More than 24 million enrollees—22.31 million students from public schools—are officially going back to school or going there for the first time on Monday, on the first gear to distance learning to comply with President Rodrigo Duterte’s directive to delay face-to-face classes.
Some questions arise as public school teachers, who will be at the forefront of this system where no one pupil should be left out, prepare for the school opening.
Instance, can the government, through the Department of Education, now deliver safe, accessible, and quality education for all students?
In the weeks after the postponed opening of schools on August 24, issues the government was supposed to address included the printing of modules, with experts pointing out that modular learning was the “backbone” of DepEd’s distance learning program, given that access to technology has remained a drawback for most students.
Other modes of learning like online as well as radio and television broadcasts would supplement the modules.
At a recent congressional hearing on DepEd’s P568-billion budget for 2021, Education Secretary Leonor Magtolis Briones said the 22.31 million students from public schools represented 98.85 percent of all expected enrollees from public schools.
This is not the first time that school opening has been moved this year. As COVID-19 cases continued to rise, the usual June opening of classes was first moved to August 24.
But the almost two-month extension appeared to be inadequate for DepEd to transition to the overhauled education system, prompting a second postponement to October 5.
With distance learning now appearing to be the new normal in public schools, DepEd decided to shift to distance learning and postpone face-to-face classes until a coronavirus vaccine has been made available, gone through trials and approved by health authorities.

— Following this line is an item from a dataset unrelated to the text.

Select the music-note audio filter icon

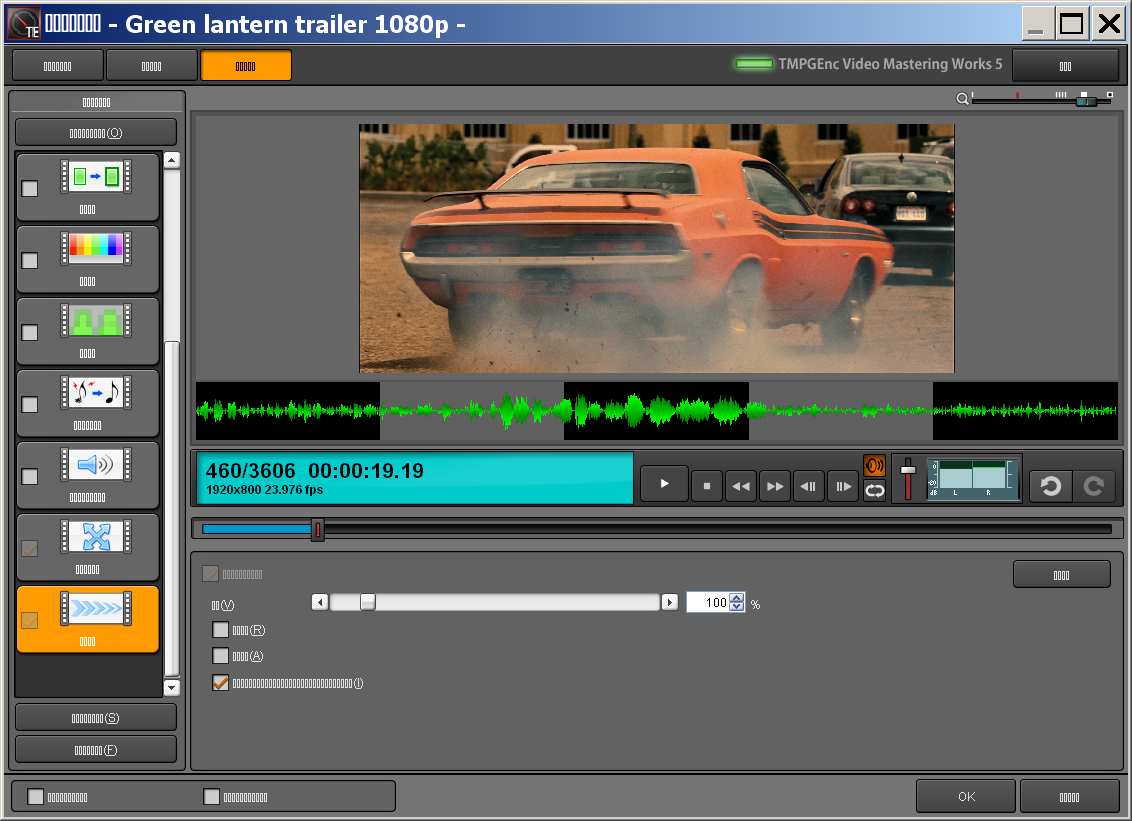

Before the weekend, coronavirus infections and deaths reached almost 315,000 and near 5,600 respectively, with 254,200 plus recoveries, only three days to the official opening of classes in public schools on Monday.
Then the printing of modules was purportedly the reason why the school opening was postponed yet once more in August, with reports many teachers did not have copies of the modules or had the wrong modules in the run up to the original date of the school opening.

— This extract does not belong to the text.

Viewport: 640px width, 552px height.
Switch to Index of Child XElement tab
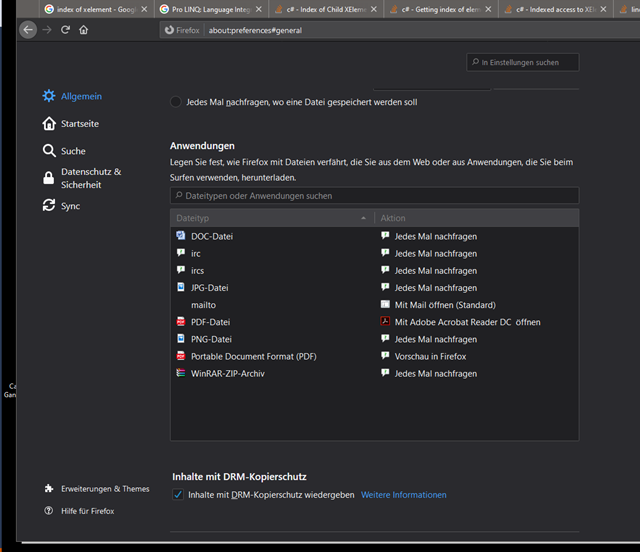pos(325,9)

But on Monday, DepEd Secretary Briones, on the National School Opening Day Program, to be kicked off by a 7:30 am flag raising ceremony, will give an inspirational message and formally declare the opening of the new academic year despite the coronavirus pandemic.
Some local government units have come forward to help students within their jurisdictions—with some donating tablets and other equipment needed by students for the blended learning system.
Which again points to the obvious disparity in situations throughout the country: Among students, teachers, schools and local government units.
And there are also the health protocols still to be fully addressed and followed as Day One for 2020-2021 rolls in through the academic corridors.
It’s not the best of circumstances, but we hope for good results anyway.